YARGITAY KARARI
DAİRE : 21. Ceza Dairesi
ESAS NO : 2015/10424
KARAR NO : 2017/1399
KARAR TARİHİ : 20.03.2017
MAHKEMESİ :Asliye Ceza Mahkemesi
SUÇ : Resmi Belgede Sahtecilik, Resmi Belgenin Düzenlenmesinde Yalan Beyan
HÜKÜM : Mahkumiyet
1-Sanıklardan … hakkında “resmi belgede sahtecilik” suçundan kurulan mahkumiyet hükmüne yönelik temyiz itirazlarının incelenmesinde;
Yapılan yargılamaya, toplanıp karar yerinde gösterilen delillere, mahkemenin soruşturma neticelerine uygun şekilde oluşan inanç ve takdirine, incelenen dosya içeriğine göre verilen hükümde başka bir isabetsizlik bulunmadığından sanığın yerinde görülmeyen sair temyiz itirazlarının reddiyle;
T.C. Anayasa Mahkemesi’nin, TCK’nın 53. maddesine ilişkin olan, 2014/140 Esas ve 2015/85 Karar sayılı iptal kararının 24.11.2015 gün ve 29542 sayılı Resmi Gazete’de yayımlanmış olmasından kaynaklanan zorunluluk bulunması,
Bozmayı gerektirmiş ise de, yeniden duruşma yapılmasını gerektirmeyen bu hususun 5320 sayılı Yasanın 8/1. maddesi gereğince uygulanması gereken 1412 sayılı CMUK’nun 322. maddesi uyarınca düzeltilmesi mümkün bulunduğundan, hüküm fıkrasındaki TCK’nun 53. maddesinin uygulanmasına ilişkin olan bölümün hükümden çıkartılması ile yerine “TCK’nun 53. maddesinin Anayasa Mahkemesi’nin 2014/140 Esas ve 2015/85 Karar sayılı iptal kararı da gözetilmek suretiyle uygulanmasına’ ibaresi eklenmek suretiyle, sair yönleri usul ve yasaya uygun bulunan hükmün DÜZELTİLEREK ONANMASINA,
2-Sanıklardan … hakkında “resmi belgenin düzenlenmesinde yalan beyan” suçundan kurulan mahkumiyet hükmüne yönelik temyiz itirazlarının incelenmesinde ise;
TCK’nun 206. maddesindeki “resmi belgenin düzenlenmesinde yalan beyanda bulunmak” suçunun oluşabilmesi için, sanığın açıklamaları üzerine oluşturulan resmi belgenin, bu beyanın doğruluğunu ispat edici bir güce sahip olması gereklidir.
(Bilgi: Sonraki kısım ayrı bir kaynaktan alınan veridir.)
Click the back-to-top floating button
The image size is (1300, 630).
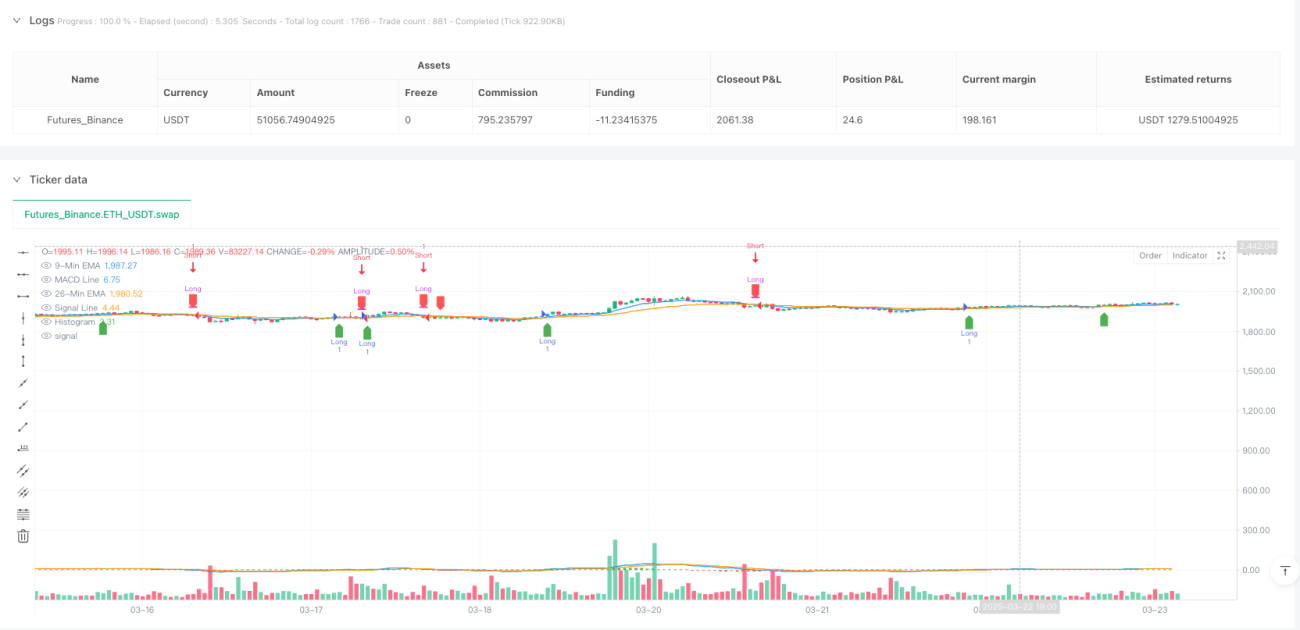coord(1285,571)
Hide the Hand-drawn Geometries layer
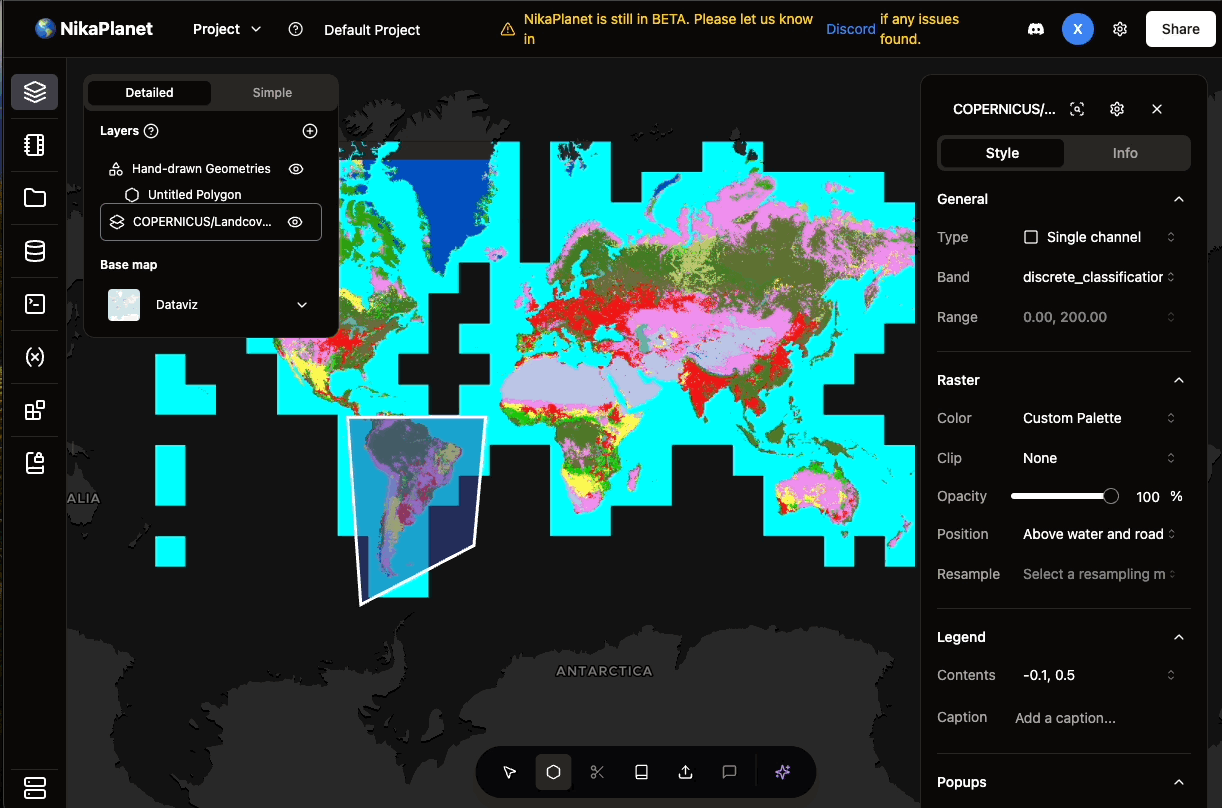Viewport: 1222px width, 808px height. coord(295,168)
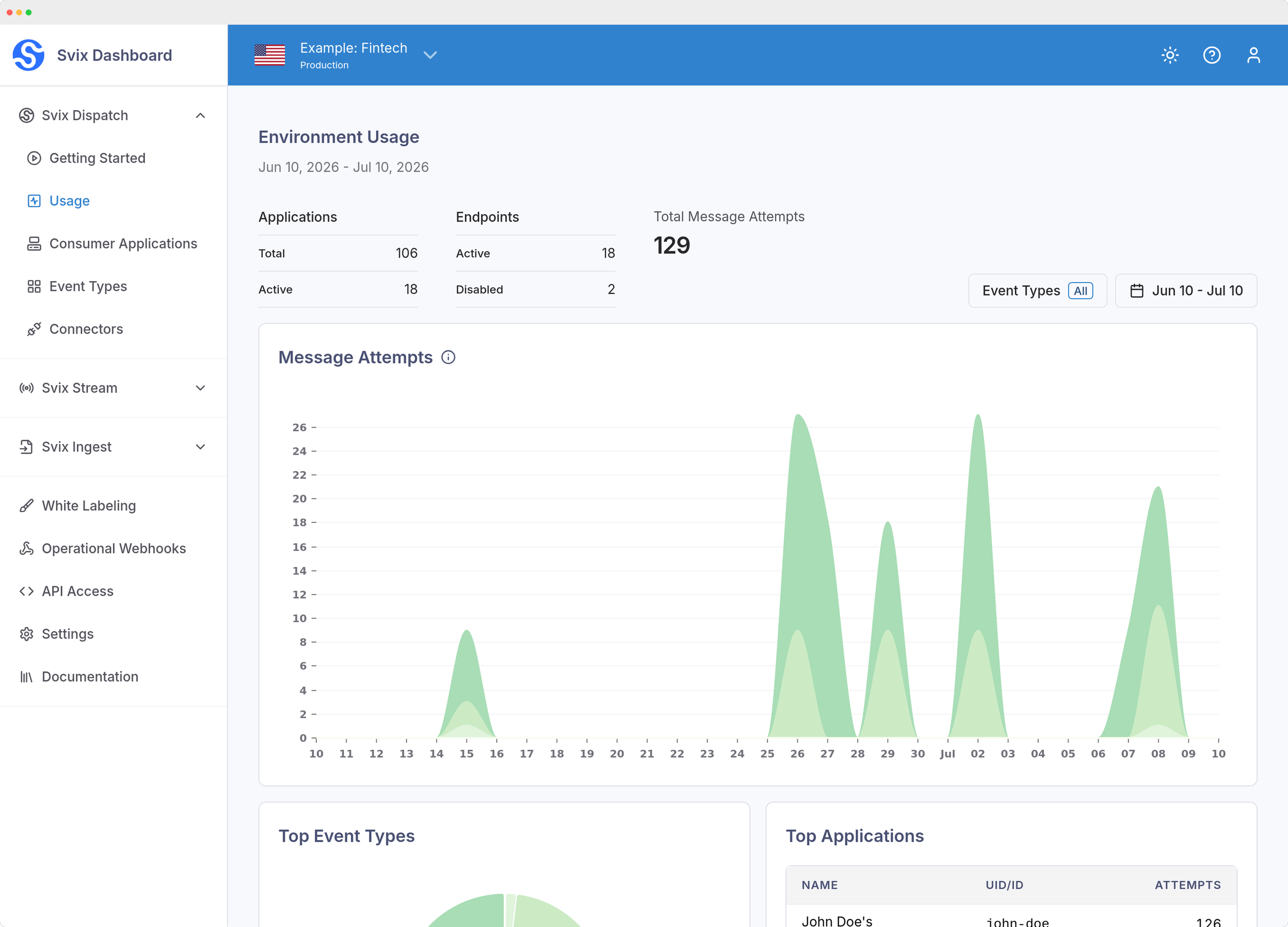Toggle the light/dark theme sun icon

pyautogui.click(x=1170, y=55)
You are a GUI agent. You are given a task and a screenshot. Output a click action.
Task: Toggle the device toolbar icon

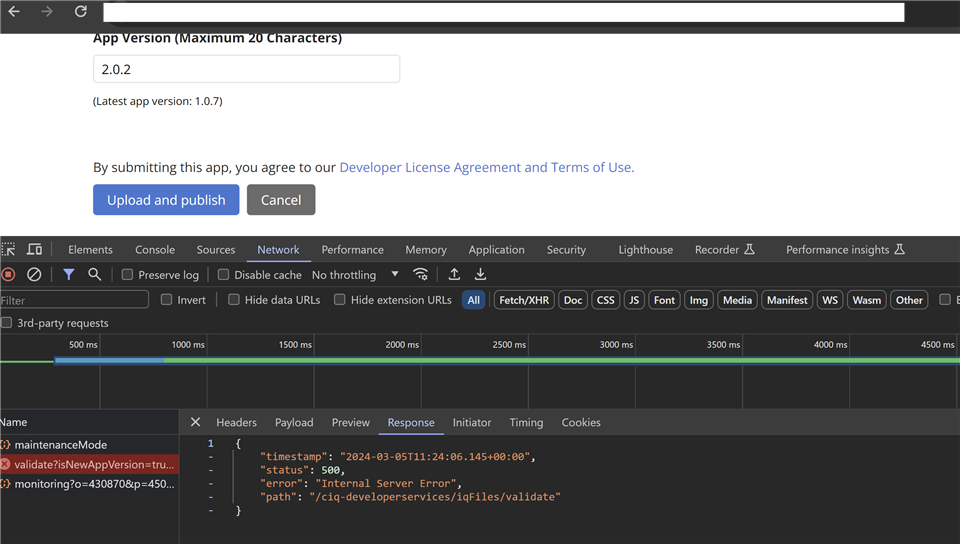coord(34,250)
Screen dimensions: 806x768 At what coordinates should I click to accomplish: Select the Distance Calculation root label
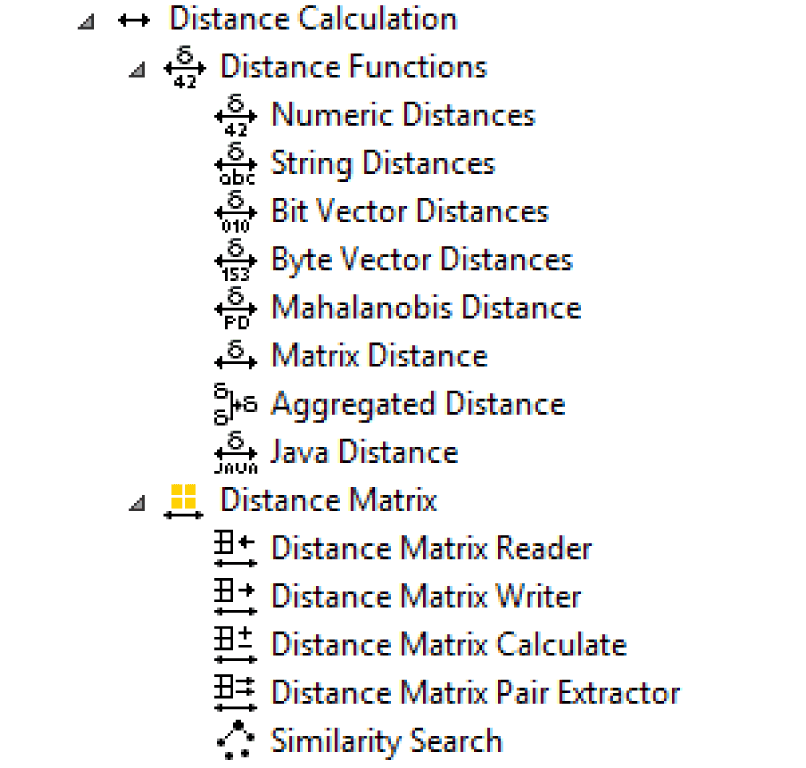point(313,19)
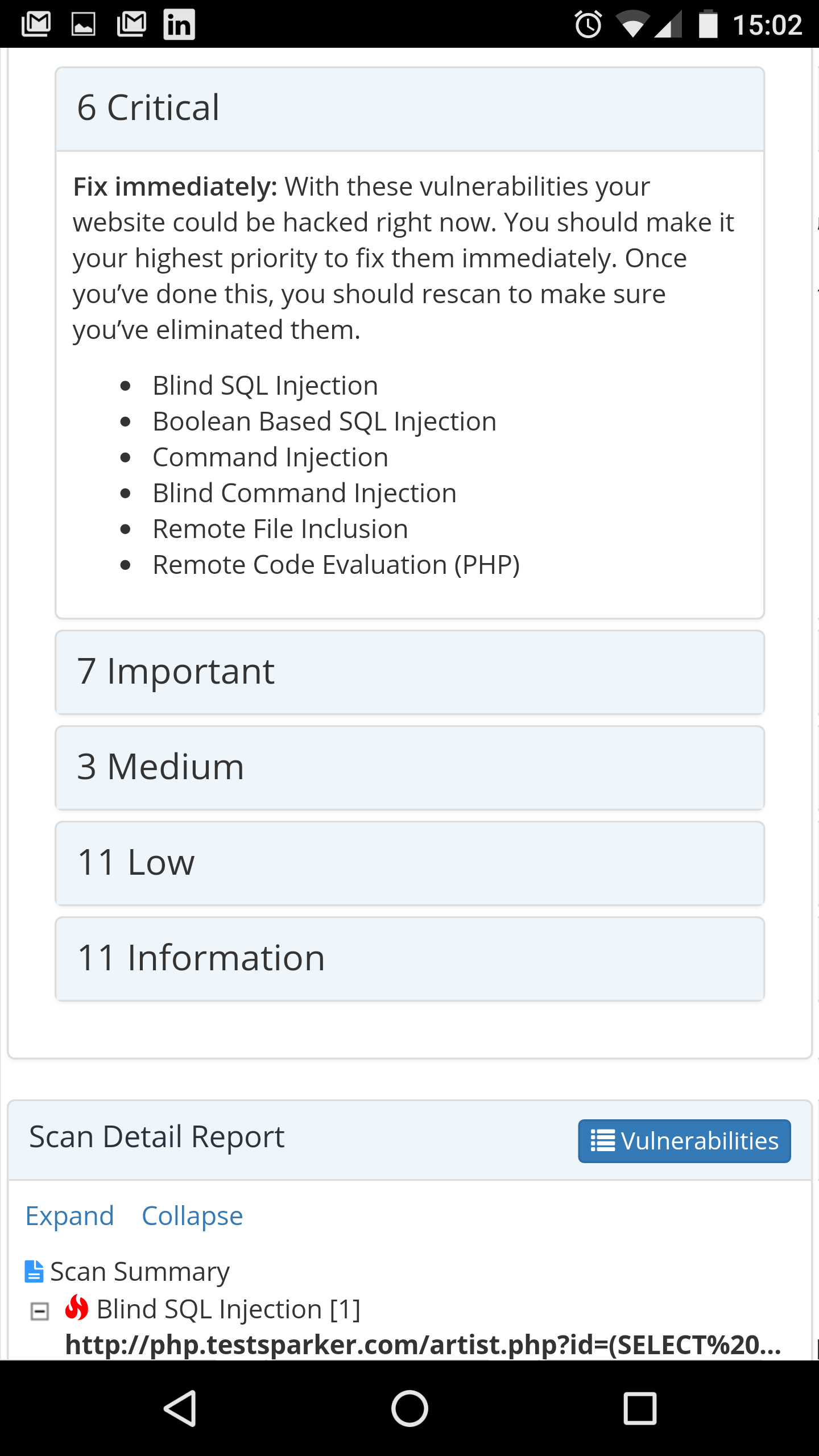Tap the alarm clock icon in the status bar
Screen dimensions: 819x1456
pos(587,24)
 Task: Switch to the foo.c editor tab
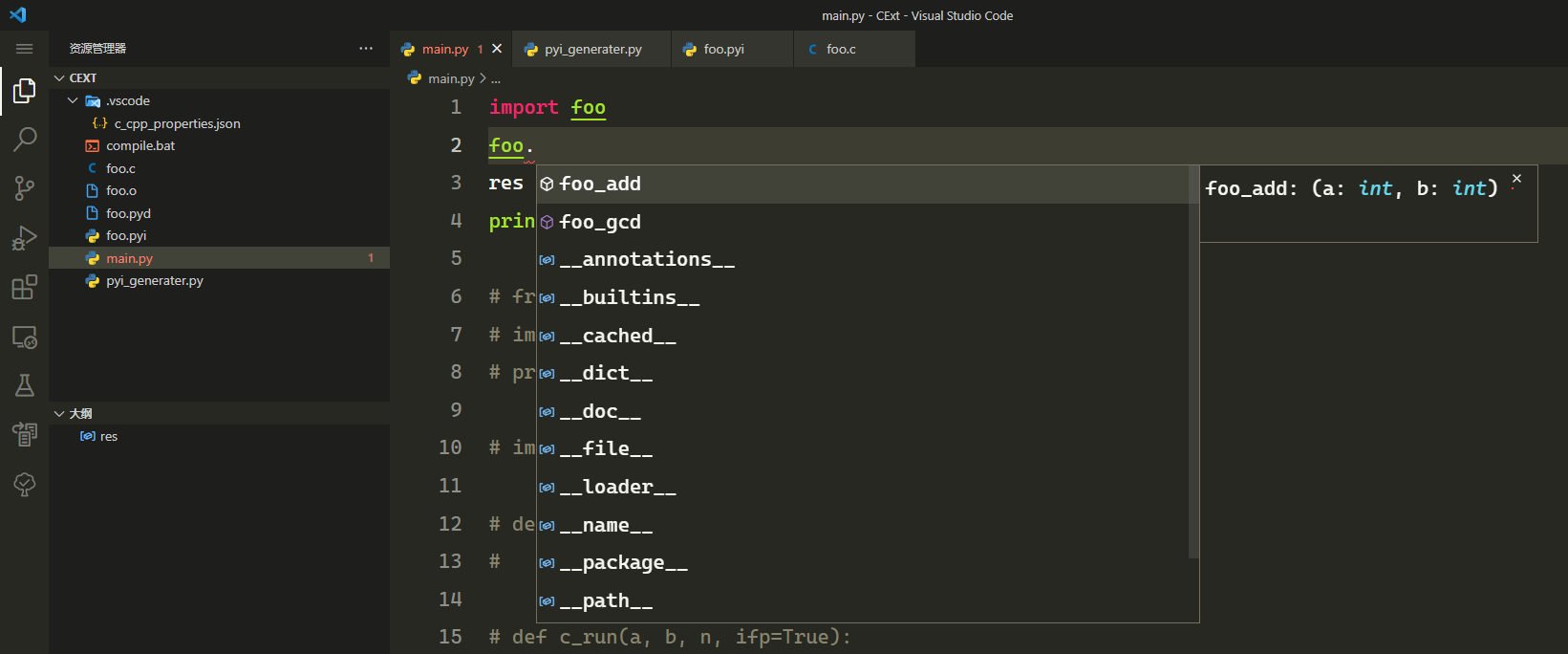[x=841, y=50]
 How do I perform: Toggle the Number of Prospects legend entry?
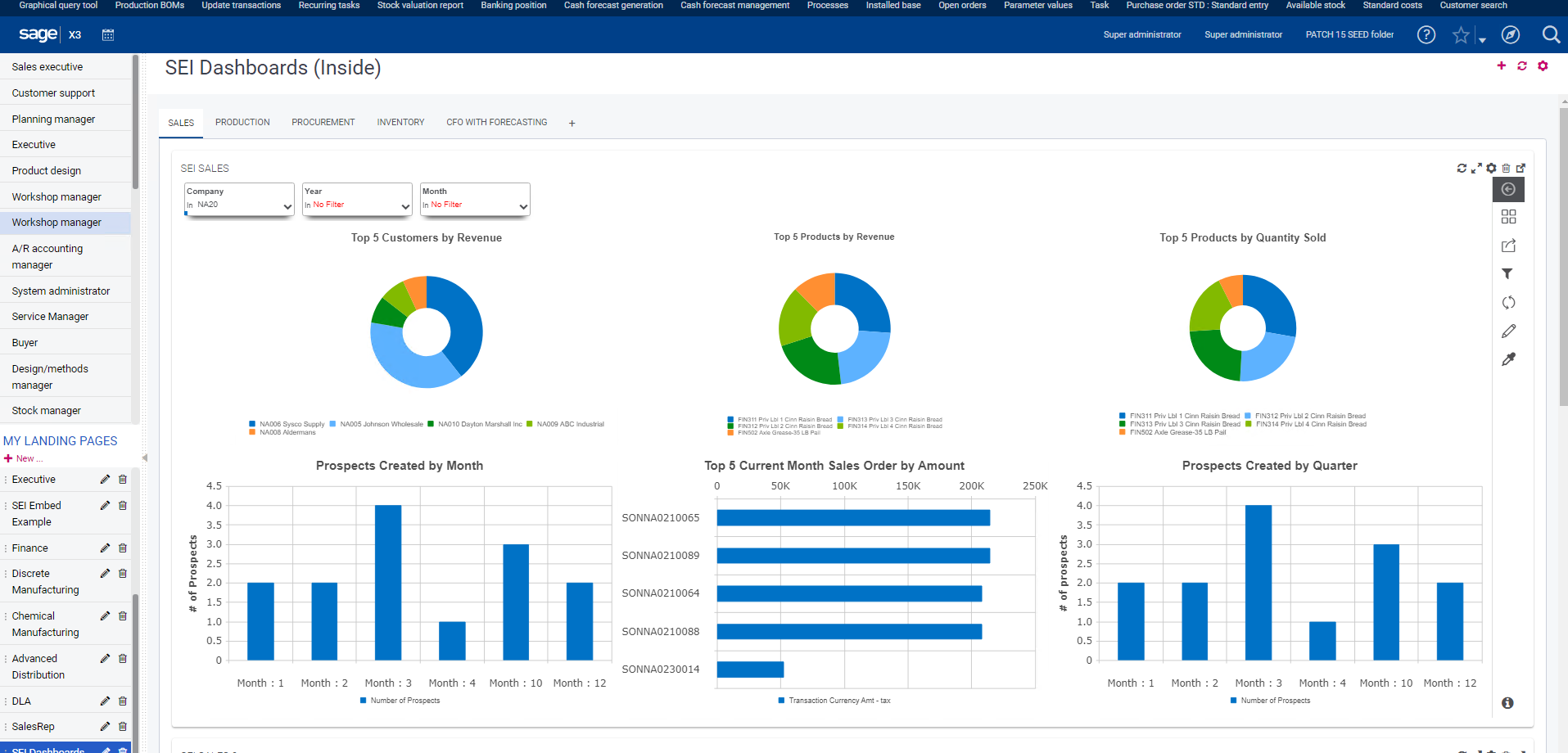pyautogui.click(x=400, y=701)
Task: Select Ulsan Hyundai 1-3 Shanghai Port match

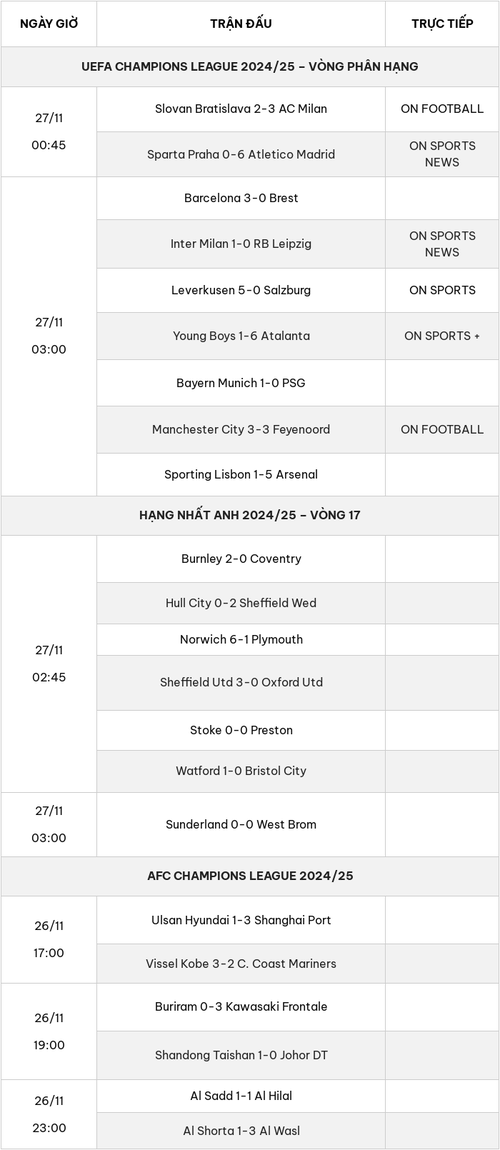Action: click(x=240, y=920)
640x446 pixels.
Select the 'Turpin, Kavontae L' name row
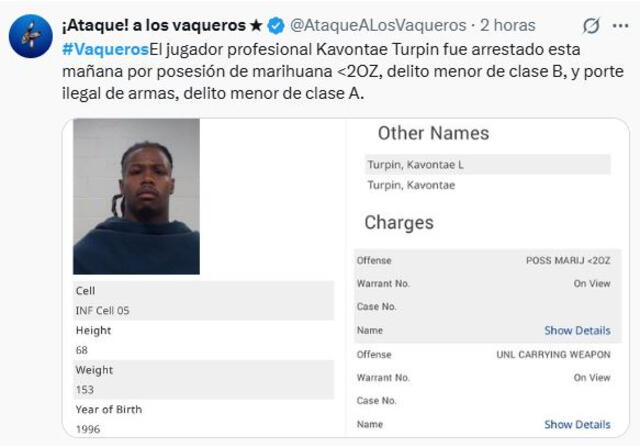click(x=415, y=164)
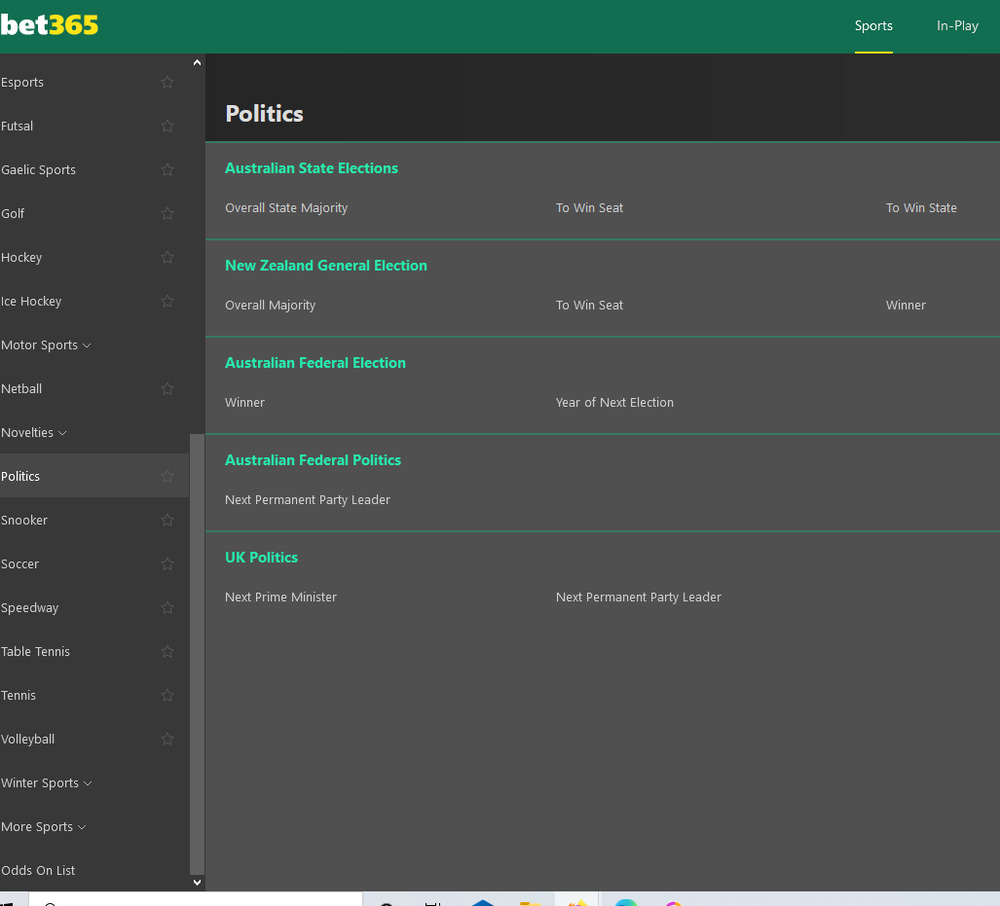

Beyanı alan memur bu beyanın doğruluğunu araştırıp tahkik etmek ve daha sonra edindiği kanaate göre resmi belgeyi düzenlemek durumunda ise, bir başka ifade ile resmi belge sadece sanığın beyanına göre değil de memur tarafından yapılacak inceleme sonucuna göre meydana getirilmekte ise maddede tanımlanan suç oluşmayacaktır.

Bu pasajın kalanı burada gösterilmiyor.